Politics

Obamacare to Drive Up Individual Insurance Rates by 88 Percent in Ohio

|


credit: Foter.com / CC BY-SA

Ohio's Department of Insurance has seen the result of Obamacare, and it is higher average rates for people buying individual health insurance.

The cost of health plans sold on the individual market will rise by an average of 88 percent, according to an analysis by the state's insurance regulators based on 214 proposed plans from 14 difference insurance companies. Now, that's an average increase across the individual insurance market, so the release also notes that "those costs do not specifically track with the premiums insurers charge individual customers. However, state regulators also say that "it is expected that these increases in costs will also translate to significant premium increases for many Ohioans."

The response to this from Obamacare's supporters is, by now, familiar: Yes, costs will go up in some cases, but health plans will offer more expansive coverage thanks to Obamacare's essential health benefits regulations; individual exposure to high health bills will limited and insurers will be more strictly regulated—required to sell you a policy at a regulated rate even if you have a preexisting condition.

It's worth breaking that down a little bit. Over at Forbes, Avik Roy takes a look at how the law's various coverage requirements increase the cost of coverage in the state:

What are the drivers of the increase? According to [a report by consulting firm] Milliman, the two biggest drivers are (1) risk pool composition changes, such as forcing the young to subsidize the old, and the healthy to subsidize the sick; and (2) Obamacare's required expansion of insurance benefits, particularly its mandated reductions in deductibles and co-pays.

This is a significant concept to understand. Some people have the impression that the main reason that rates are going up under Obamacare is because of the law's requirement that insurers cover people with pre-existing conditions. But that accounts for only a fraction—around a quarter—of the rate hike.

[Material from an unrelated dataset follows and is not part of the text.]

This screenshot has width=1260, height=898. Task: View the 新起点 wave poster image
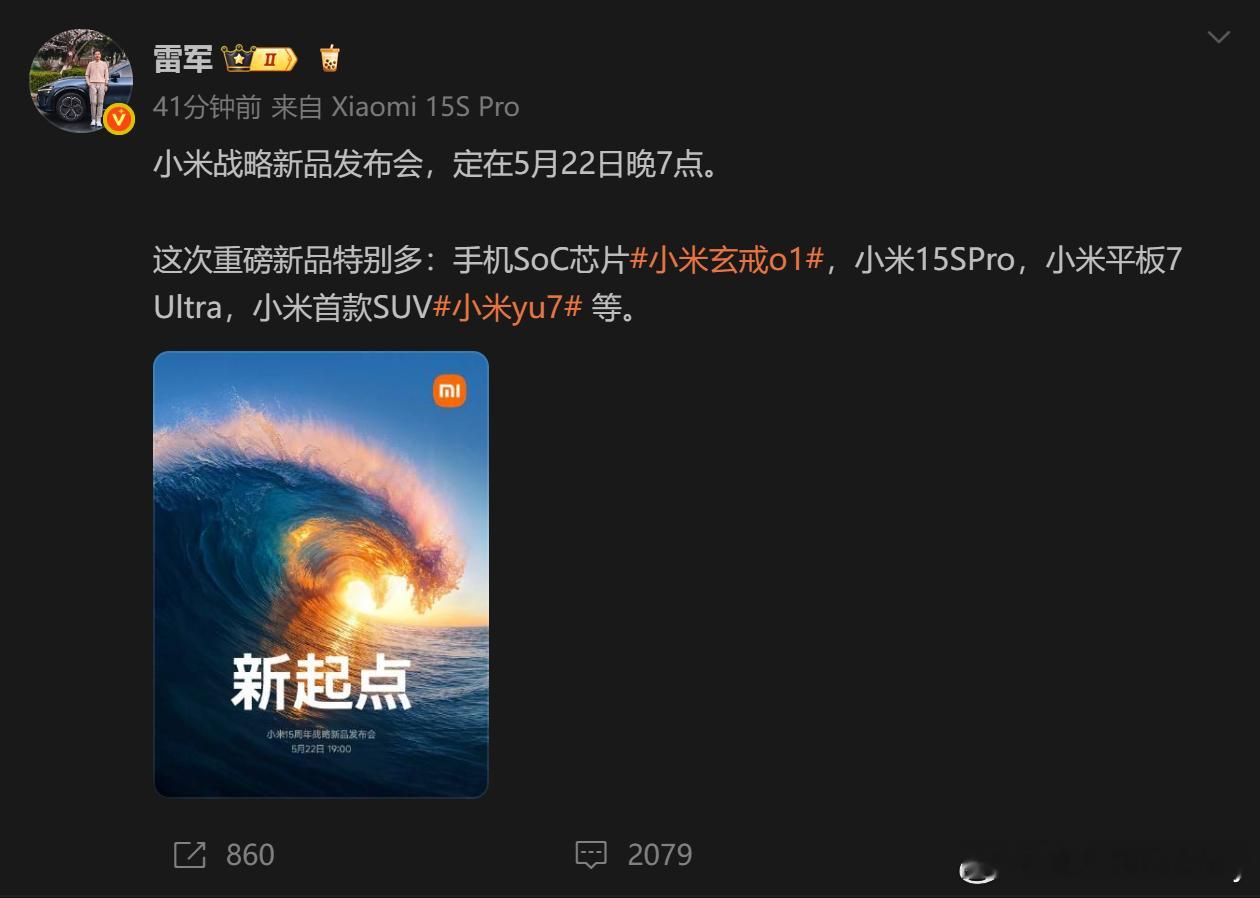point(321,574)
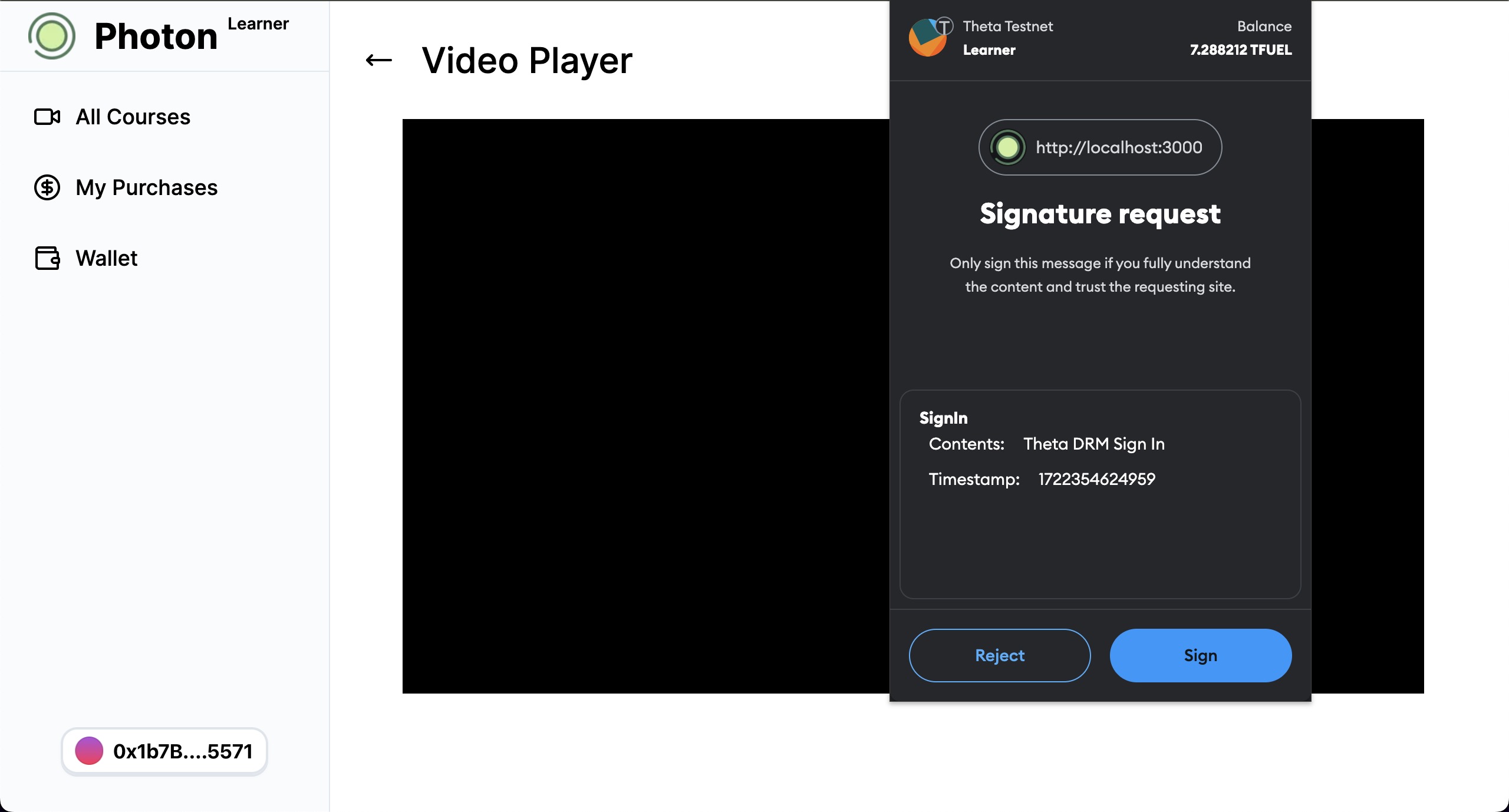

The rest comes from all the other things that Obamacare does, such as forcing people to buy richer insurance benefits; to buy products with all sorts of add-ons they might not need; to pay Obamacare's premium tax; and to pay a lot more, if they're young, to subsidize older individuals.

Premium subsidies will reduce the impact on individual pocketbooks somewhat. But even factoring those in, it's not clear that young, single adults buying coverage under the law are ready for the costs it will impose on them. And, of course, those subsidies aren't free either. If costs rise, but subsidies hide some or all of the hike, that just means that taxpayers are making up the difference.